A big opening for little guys

“On-demand computing is definitely starting to make some serious inroads in enterprise IT,” says a new TechTarget report. “We believe that within 7 to 10 years, on-demand computing will be the normal mode of operation in most large enterprises, and it will be increasingly popular with medium-sized businesses…We also expect that on-demand computing will force application vendors to radically change their business models away from software licensing to pay-as-you-go or a software-as-services model. Several vendors, notably Salesforce.com, are well positioned to be major players in the future on-demand computing world.”

What’s becoming more and more clear is that utility computing will be a rich vein for entrepreneurs to mine through the next decade. The TechTarget report describes how big IT vendors are gobbling up small firms with utility-related technologies: Sun buying SeeBeyond and Tarantella, IBM buying Meiosys, Cisco buying Topspin, and so on. On the software side, the success of Salesforce.com and other software-as-service newcomers is attracting a slew of new entrants. Most will fail, of course, but the winners will win big.

The standardization and commoditization of IT are spurring consolidation at the top of the market, but in opening the way to a new model of IT supply, the same trends are creating big opportunities for innovative startups. Let the disruption begin.

ADDENDUM: Joe Kraus has an interesting post describing how cheap computing is dramatically reducing the costs of launching a business. Although low entry barriers can be a two-edged sword (as lots of dot-com startups discovered), Kraus’s point is a good one.

3 thoughts on “A big opening for little guys

  1. Kiran

    Hi Nick,

    The days of IT being a ‘sunrise industry’ are over.

    IT is now in the commodity space.

    To protect IT from going into commmodity space, you have to either:

    1) go for proprietary standards

    not feasible with open source around

    2) innovate more

    but is this innovation going to bring in value?

    3) expand into new domains

    are there any new ones left.

    Also the ‘software as a service’ that you are talking of is not a big deal. Service Oriented Architecture has been hyped to the limits by the software companies marketing teams. A service is just an application with a wrapper around it and this wrapper enables other applications to call it

    I think the big will get bigger. No space for the smaller ones or entrepreneurs

    Regards

    KIRAN

  2. Nick

    Kiran,

    I agree with your diagnosis of the IT industry (business IT, not consumer IT), but your contention that there’s no room for entrepreneurs seems wrong to me. Because most of the big players are locked into the old, fragmented supply model (which remains a crucial source of their profit), the door’s open for new players able to provide cheaper, more efficient alternatives built on new technologies. By software-as-a-service, by the way, I was referring to hosted applications, not web services.

  3. Filip Verhaeghe

    Kiran, Nick,

    On big will keep getting bigger, you are probably right. Big usually does get bigger. But then again, Google is relative new company that seems to move in the direction of Microsoft’s stronghold, suggesting that even big can at least be nervous by newcomers, albeit only by the ones with really deep pockets. I guess new enterpreneurs really need to focus on taking away some pain, and utility computing seems to be one way of doing that.
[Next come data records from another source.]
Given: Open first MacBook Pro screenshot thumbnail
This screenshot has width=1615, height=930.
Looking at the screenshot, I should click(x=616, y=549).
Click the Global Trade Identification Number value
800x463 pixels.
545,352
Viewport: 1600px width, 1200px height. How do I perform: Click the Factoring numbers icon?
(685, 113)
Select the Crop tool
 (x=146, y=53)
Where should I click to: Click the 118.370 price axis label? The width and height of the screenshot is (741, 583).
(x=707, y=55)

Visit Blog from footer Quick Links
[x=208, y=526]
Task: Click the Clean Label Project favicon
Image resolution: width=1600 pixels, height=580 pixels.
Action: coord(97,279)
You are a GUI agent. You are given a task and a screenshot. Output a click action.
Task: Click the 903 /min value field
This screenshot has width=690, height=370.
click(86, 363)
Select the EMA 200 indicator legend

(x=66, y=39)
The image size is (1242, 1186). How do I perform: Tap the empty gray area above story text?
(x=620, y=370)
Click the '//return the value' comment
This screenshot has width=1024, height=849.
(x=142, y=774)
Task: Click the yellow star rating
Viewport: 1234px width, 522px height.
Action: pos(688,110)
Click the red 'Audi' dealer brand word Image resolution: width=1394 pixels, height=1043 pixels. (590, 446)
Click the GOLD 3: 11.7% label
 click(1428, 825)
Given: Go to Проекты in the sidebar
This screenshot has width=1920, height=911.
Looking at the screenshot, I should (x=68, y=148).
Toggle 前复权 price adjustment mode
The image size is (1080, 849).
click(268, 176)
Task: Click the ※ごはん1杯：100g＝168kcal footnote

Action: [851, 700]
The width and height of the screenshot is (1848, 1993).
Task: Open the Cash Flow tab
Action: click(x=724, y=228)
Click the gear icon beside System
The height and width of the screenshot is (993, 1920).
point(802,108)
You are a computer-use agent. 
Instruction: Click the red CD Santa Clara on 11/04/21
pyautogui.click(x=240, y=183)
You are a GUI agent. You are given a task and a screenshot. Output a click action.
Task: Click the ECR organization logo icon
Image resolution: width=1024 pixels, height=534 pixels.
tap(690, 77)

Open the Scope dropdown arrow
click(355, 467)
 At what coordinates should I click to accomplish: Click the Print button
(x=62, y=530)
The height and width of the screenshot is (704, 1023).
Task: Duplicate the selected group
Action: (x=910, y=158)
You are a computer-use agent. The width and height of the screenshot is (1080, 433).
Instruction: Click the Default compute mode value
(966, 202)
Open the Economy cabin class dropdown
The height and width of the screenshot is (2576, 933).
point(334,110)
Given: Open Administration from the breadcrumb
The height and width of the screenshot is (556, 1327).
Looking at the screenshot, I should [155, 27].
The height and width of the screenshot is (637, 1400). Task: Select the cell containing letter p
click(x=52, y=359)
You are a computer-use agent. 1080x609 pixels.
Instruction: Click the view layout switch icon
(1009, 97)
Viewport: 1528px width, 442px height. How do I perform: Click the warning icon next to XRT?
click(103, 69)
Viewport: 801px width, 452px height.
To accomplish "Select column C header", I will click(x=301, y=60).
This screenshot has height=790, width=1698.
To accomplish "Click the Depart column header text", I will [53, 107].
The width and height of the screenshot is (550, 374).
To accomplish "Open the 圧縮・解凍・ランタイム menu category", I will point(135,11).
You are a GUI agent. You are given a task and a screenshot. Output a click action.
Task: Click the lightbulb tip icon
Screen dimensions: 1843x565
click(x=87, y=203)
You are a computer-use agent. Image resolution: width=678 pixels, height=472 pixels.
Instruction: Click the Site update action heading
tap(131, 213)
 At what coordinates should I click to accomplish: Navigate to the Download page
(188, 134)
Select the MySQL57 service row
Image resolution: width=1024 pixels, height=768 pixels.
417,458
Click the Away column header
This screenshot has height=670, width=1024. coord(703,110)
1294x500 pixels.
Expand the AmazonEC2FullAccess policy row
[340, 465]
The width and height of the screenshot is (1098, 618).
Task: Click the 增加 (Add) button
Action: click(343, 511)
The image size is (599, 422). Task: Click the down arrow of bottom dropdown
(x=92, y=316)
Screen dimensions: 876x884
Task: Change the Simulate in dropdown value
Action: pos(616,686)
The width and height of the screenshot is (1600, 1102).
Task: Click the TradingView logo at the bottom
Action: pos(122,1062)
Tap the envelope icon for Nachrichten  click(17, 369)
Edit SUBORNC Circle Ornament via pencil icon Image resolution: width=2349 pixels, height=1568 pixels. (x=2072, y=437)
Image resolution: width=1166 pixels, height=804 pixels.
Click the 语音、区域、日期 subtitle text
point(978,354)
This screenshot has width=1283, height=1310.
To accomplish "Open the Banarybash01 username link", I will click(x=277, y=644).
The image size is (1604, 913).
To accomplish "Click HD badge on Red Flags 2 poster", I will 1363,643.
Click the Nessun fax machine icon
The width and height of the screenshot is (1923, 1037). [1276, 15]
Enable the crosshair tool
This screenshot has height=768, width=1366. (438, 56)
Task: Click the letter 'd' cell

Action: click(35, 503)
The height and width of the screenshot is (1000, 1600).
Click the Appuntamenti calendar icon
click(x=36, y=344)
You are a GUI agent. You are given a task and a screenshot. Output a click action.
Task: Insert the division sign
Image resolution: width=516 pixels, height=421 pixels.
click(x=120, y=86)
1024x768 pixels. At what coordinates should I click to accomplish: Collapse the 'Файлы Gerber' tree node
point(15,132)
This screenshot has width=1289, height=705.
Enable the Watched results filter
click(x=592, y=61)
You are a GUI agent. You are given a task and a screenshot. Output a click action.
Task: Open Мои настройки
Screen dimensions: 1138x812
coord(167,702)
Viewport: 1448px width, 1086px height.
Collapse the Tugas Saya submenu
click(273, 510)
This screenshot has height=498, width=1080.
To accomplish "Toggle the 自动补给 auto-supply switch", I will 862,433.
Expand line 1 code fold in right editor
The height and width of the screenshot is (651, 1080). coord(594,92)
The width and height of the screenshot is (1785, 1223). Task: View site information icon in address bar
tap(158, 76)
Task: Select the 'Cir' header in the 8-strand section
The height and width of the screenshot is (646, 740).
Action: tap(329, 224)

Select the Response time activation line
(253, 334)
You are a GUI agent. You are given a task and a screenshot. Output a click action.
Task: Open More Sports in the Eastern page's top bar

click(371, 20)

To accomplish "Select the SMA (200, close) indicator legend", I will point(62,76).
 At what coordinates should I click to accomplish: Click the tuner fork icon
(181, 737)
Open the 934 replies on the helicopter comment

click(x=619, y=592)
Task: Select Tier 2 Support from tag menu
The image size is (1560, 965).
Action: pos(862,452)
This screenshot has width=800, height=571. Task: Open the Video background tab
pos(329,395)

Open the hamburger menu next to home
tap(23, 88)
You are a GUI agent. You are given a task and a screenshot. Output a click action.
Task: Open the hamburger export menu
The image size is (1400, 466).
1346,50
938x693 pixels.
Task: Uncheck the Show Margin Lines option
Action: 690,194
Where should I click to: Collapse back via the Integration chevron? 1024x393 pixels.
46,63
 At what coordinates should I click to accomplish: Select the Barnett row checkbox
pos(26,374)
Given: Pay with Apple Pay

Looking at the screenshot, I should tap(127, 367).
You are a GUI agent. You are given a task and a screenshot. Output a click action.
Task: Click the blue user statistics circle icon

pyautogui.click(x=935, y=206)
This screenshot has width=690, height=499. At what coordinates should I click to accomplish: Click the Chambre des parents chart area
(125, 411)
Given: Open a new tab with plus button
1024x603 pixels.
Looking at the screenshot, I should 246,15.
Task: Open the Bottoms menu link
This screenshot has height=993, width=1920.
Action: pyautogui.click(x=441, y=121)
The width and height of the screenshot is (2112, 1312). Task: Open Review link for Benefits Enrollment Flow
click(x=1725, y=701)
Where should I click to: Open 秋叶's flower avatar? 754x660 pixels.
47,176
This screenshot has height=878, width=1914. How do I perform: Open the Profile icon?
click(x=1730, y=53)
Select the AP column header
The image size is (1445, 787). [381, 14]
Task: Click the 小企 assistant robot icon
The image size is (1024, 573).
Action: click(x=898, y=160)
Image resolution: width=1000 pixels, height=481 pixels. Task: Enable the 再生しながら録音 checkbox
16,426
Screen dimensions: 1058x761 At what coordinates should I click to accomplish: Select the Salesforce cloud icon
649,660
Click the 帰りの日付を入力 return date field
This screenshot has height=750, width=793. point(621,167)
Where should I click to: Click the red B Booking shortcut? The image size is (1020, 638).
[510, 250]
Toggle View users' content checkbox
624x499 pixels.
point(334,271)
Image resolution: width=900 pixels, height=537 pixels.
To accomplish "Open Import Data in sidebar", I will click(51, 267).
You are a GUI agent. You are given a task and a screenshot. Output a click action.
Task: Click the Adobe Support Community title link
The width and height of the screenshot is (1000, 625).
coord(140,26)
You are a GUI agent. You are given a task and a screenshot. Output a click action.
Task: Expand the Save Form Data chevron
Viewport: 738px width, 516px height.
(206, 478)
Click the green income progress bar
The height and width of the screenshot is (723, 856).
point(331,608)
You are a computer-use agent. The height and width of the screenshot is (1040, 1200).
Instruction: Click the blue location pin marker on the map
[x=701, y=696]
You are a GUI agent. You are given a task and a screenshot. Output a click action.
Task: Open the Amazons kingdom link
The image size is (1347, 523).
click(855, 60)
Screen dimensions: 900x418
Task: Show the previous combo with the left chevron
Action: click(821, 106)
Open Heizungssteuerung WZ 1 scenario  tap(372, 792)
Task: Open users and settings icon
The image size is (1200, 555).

    I also believe that there is plenty of room to expand into new domains. In fact, this is probably the most exciting time ever to start working in IT. Finally, the complexity of IT is starting to grow to such levels that science comes into play. Today, we are often talking about terrabytes when talking about databases. And yet at the same time, it is possible to have such huge databases in your “garage” startup using affordable hardware (assuming a customer grants you access to its data – sales challenges haven’t change). It seems to me that this is the ideal playing ground for a new generation of enterpreneurs.